What is a pellet stove?
A pellet stove can be a very good option for home heating.
With winter fast approaching, we are all faced with the prospect of heating our homes. Gas or electric? Wood stove or radiant heat? Which method is best for our home? Which is most economical? There are many different options for home heating available, including the pellet stove.
The History of the Pellet Stove
Pellet stoves were first introduced in 1973 during an oil crisis, and they remain a popular alternative for heating to this day. A pellet stove is an electric appliance that burns compressed wood or biomass pellets. Biomass is living or formerly living material such as plants that can be used for fuel.
A pellet stove has a storage area called a hopper that slowly feeds pellets into the burning area.
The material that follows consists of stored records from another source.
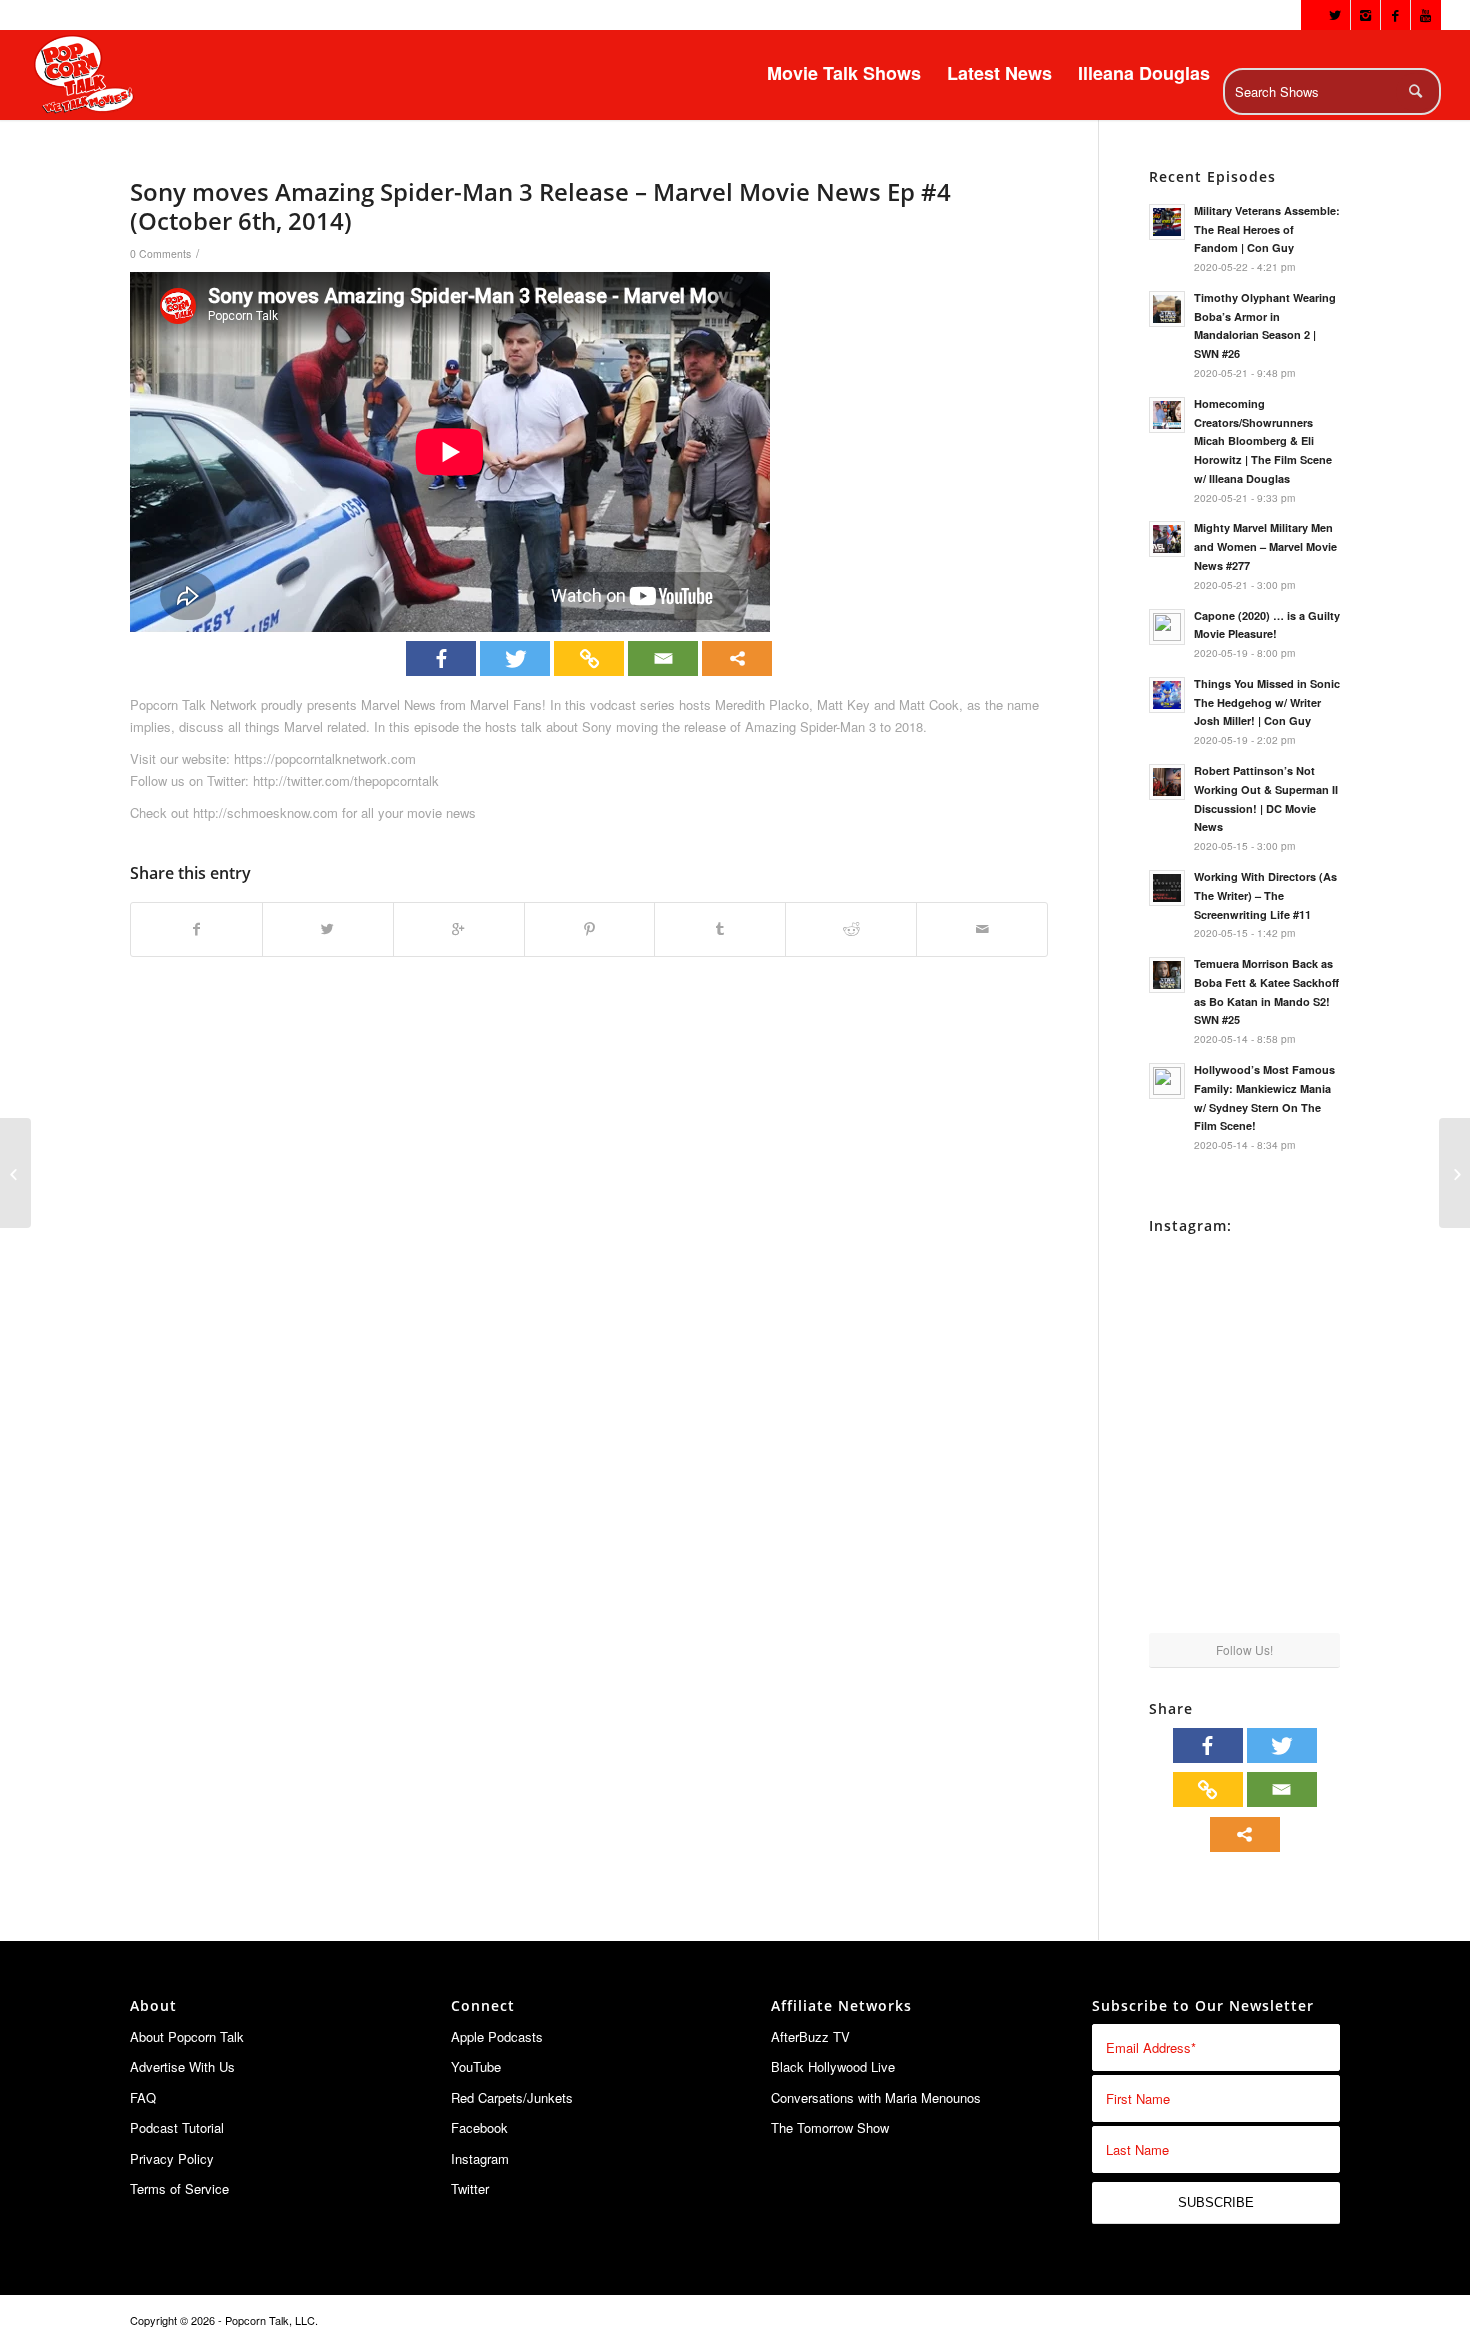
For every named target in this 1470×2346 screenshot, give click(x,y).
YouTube (476, 2066)
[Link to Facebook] (1395, 15)
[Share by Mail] (982, 929)
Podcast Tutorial (177, 2127)
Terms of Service (179, 2188)
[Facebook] (441, 658)
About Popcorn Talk (187, 2036)
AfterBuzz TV (810, 2036)
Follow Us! (1244, 1649)
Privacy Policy (172, 2158)
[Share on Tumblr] (720, 929)
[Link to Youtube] (1426, 15)
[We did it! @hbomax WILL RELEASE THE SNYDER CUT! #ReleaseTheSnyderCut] (1195, 1485)
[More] (737, 658)
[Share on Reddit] (851, 929)
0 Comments (160, 253)
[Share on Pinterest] (590, 929)
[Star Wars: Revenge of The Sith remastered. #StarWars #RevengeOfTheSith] (1294, 1485)
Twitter (470, 2188)
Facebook (479, 2127)
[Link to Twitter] (1335, 15)
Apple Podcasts (497, 2036)
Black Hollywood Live (833, 2066)
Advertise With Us (182, 2066)
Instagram (480, 2158)
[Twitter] (515, 658)
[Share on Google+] (459, 929)
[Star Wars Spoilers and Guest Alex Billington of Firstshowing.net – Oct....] (15, 1173)
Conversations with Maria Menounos (876, 2097)
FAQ (143, 2097)
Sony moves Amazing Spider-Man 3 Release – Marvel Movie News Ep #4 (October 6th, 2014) (540, 206)
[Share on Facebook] (196, 929)
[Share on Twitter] (328, 929)
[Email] (663, 658)
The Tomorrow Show (830, 2127)
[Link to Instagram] (1365, 15)
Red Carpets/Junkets (512, 2097)
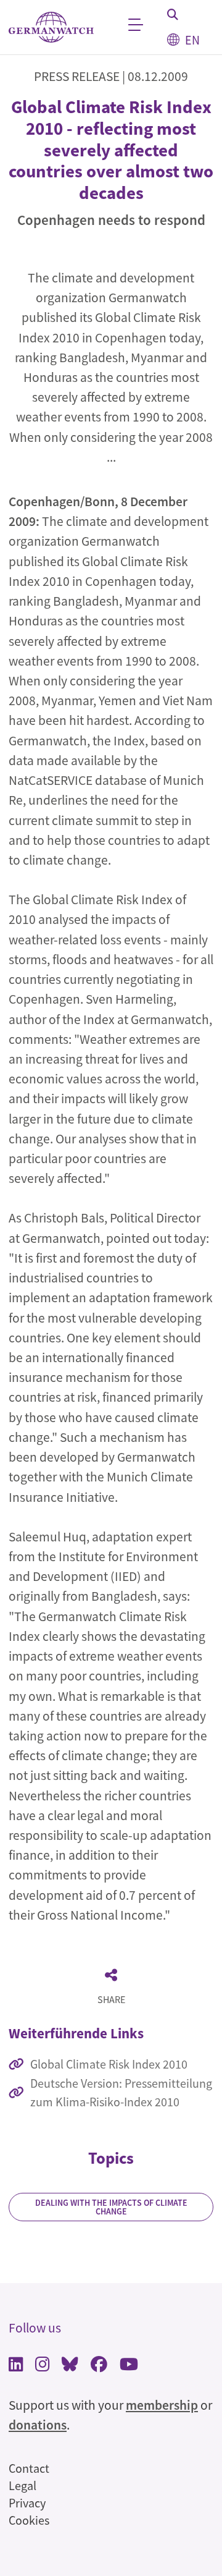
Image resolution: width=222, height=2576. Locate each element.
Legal (22, 2485)
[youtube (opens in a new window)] (129, 2365)
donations (38, 2425)
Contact (29, 2468)
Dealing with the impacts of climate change (111, 2207)
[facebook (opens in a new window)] (99, 2365)
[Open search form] (173, 14)
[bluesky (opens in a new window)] (70, 2365)
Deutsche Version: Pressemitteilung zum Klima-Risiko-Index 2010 (121, 2092)
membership (162, 2405)
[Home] (51, 27)
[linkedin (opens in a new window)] (16, 2365)
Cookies (29, 2520)
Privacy (27, 2502)
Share (111, 1999)
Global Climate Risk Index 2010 (108, 2064)
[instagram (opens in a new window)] (42, 2365)
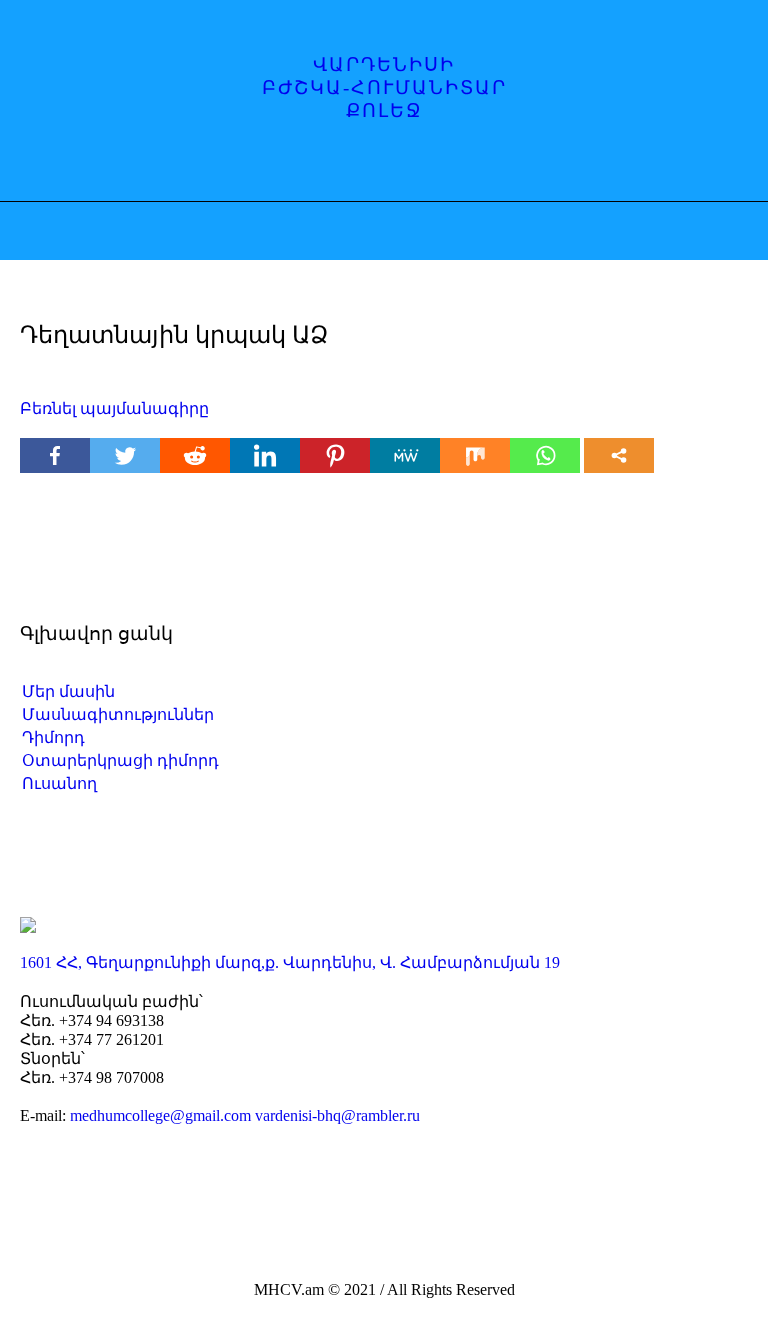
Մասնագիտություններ (118, 714)
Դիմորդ (53, 737)
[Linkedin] (265, 455)
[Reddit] (195, 455)
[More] (619, 455)
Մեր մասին (68, 691)
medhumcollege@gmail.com (160, 1115)
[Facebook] (328, 166)
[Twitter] (125, 455)
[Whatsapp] (545, 455)
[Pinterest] (335, 455)
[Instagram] (367, 166)
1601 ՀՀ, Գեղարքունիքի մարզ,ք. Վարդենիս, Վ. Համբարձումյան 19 (290, 962)
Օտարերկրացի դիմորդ (120, 760)
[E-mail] (406, 166)
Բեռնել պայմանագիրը (114, 408)
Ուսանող (59, 783)
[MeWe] (405, 455)
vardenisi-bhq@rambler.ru (337, 1115)
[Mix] (475, 455)
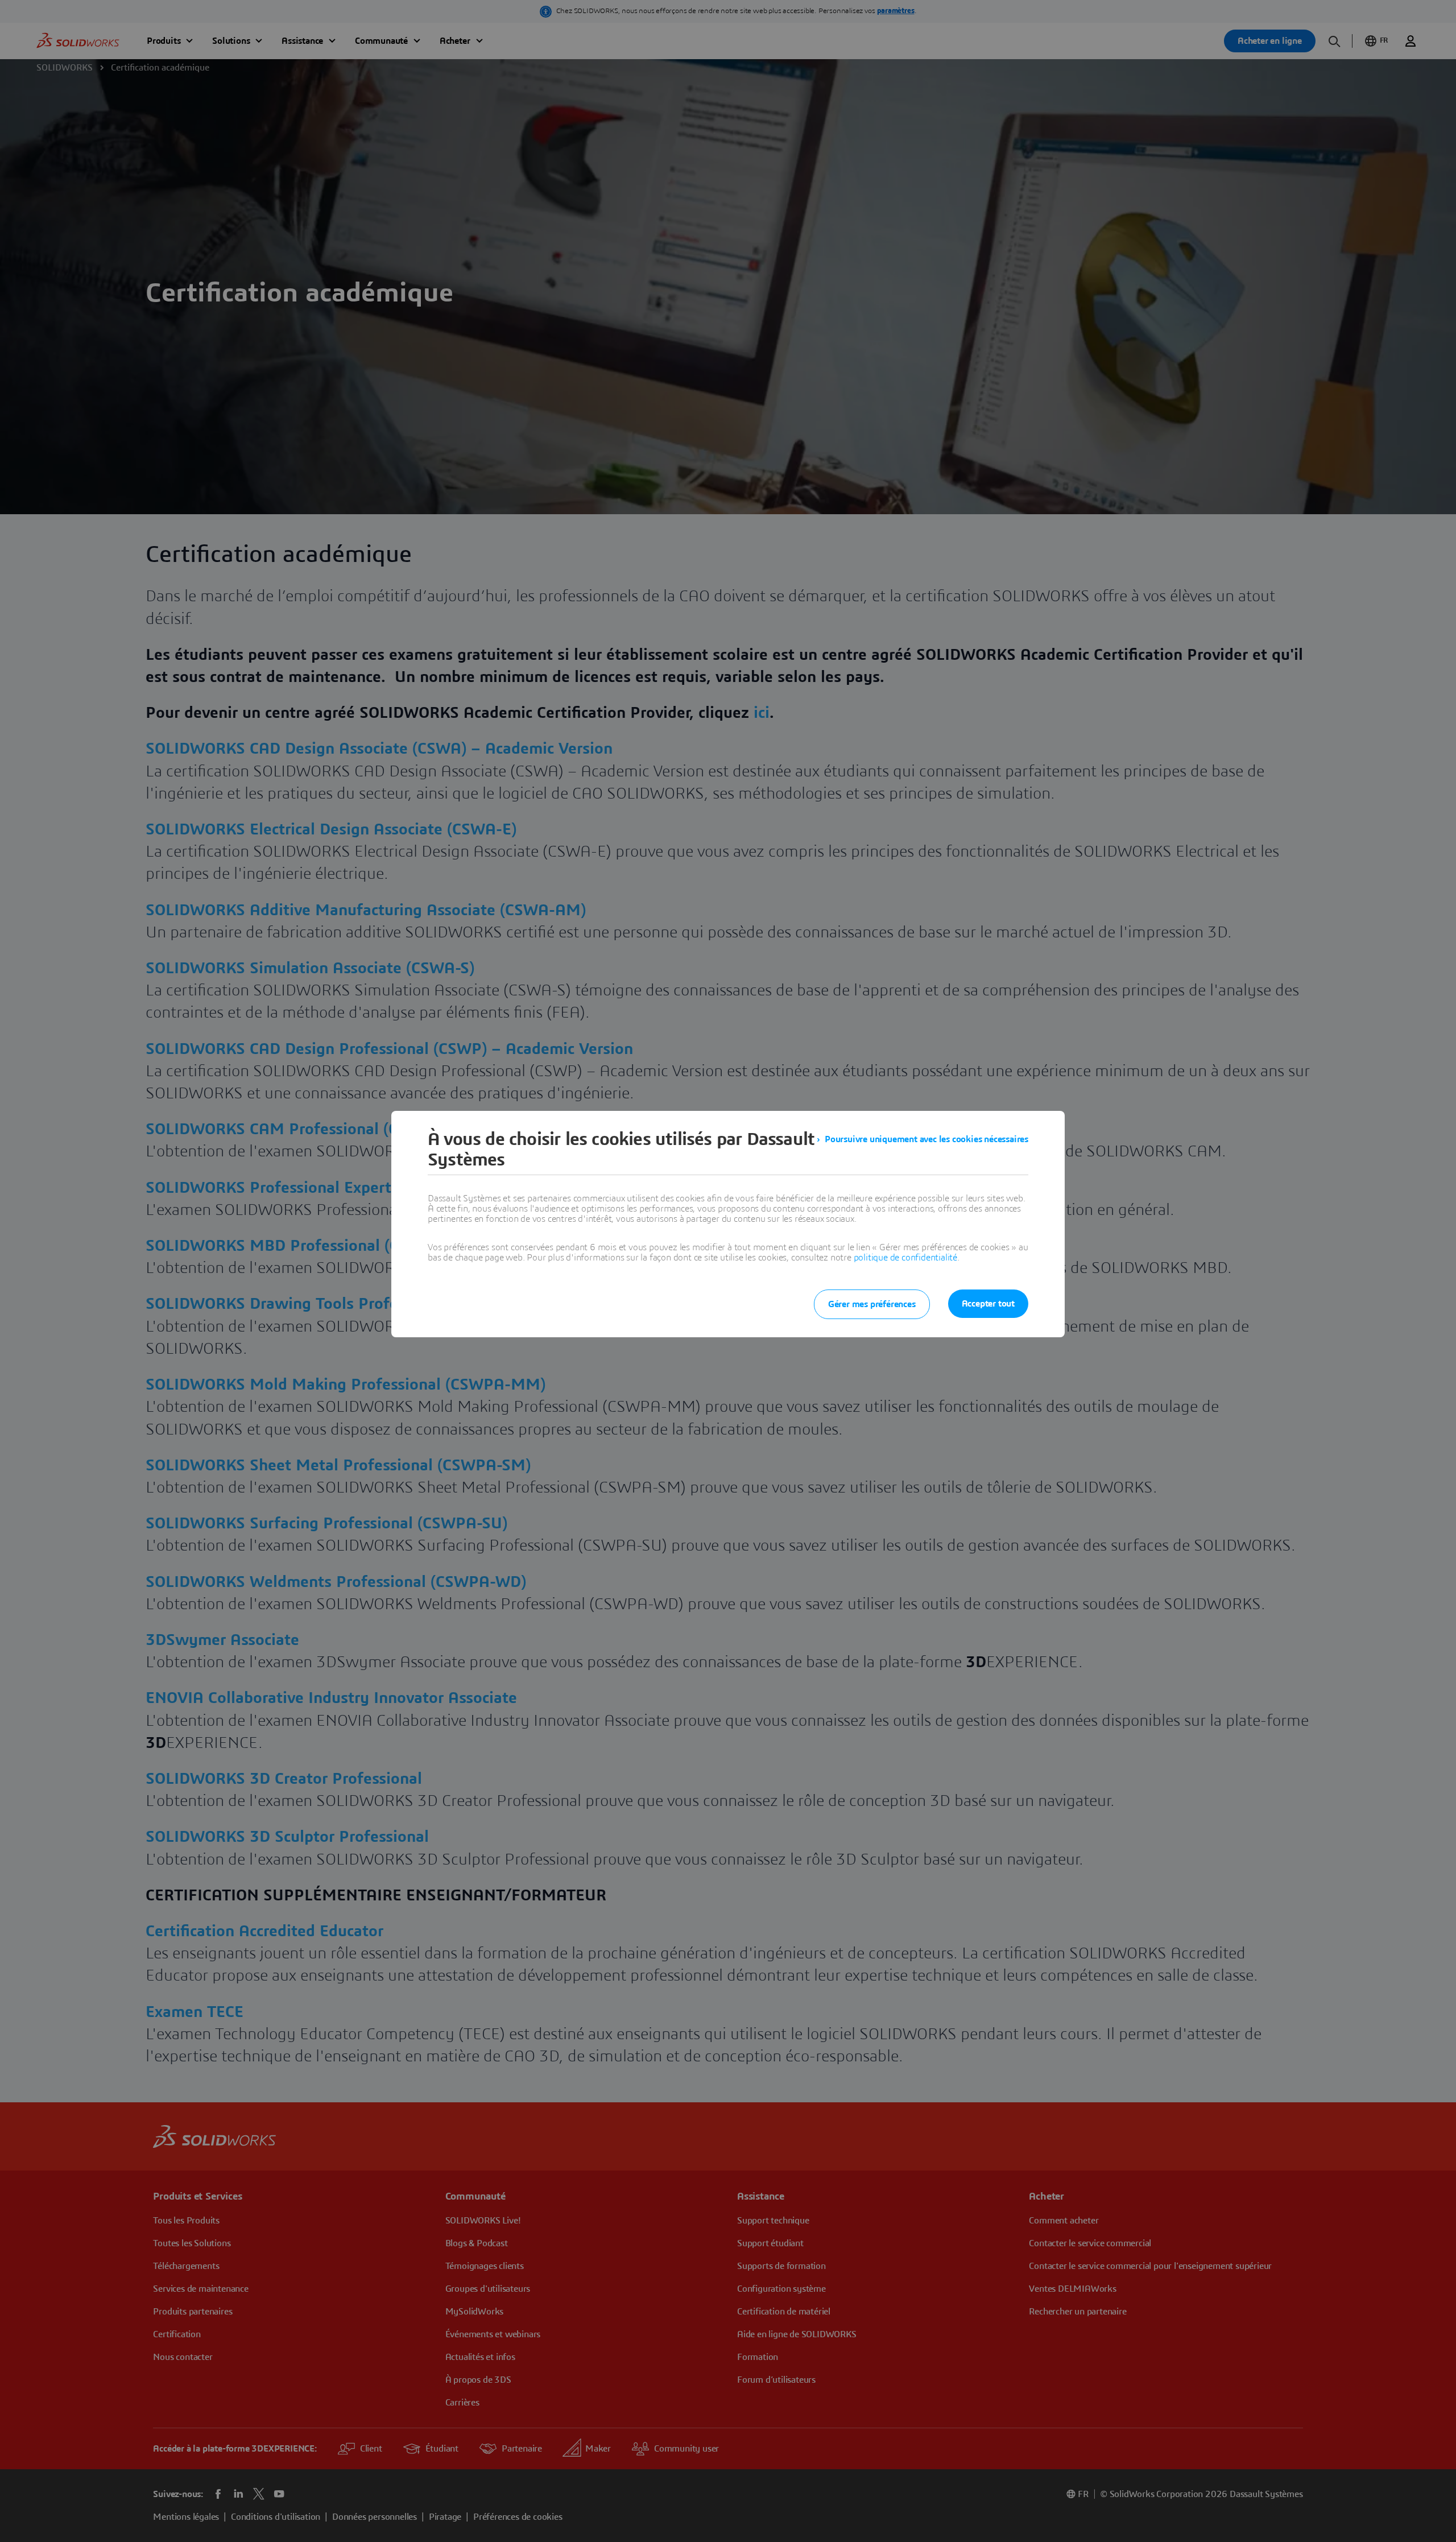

It creates a constant source of heat. Unlike a wood-burning stove, it requires very little maintenance.
How They Work
Pellet stoves can be free-standing or they can be inserted into an existing fireplace and chimney system. They are usually self-starting, using a thermostat to control when it turns on and off just like a regular furnace. Pellet stoves are equipped with fans to circulate heat and also heat sensors that will trigger an automatic shutoff if the stove overheats, malfunctions or becomes unsafe.
Pellet stoves are considered more safe than wood-burning stoves because burning wood creates creosote, a greasy by-product that is the cause of many chimney fires. When the pellet fuel in a pellet stove burns, it leaves behind only a fine ash and the higher grades of pellets leave very little behind. Lower grade pellets are less expensive but require the stove to be cleaned out more often.
A pellet stove is a viable alternative for heating your home. Keep in mind, however, that increased demand for pellets and the shut-down of some factories have caused pellet prices to rise. When considering your home heating needs, make sure you take the current price of pellets into account.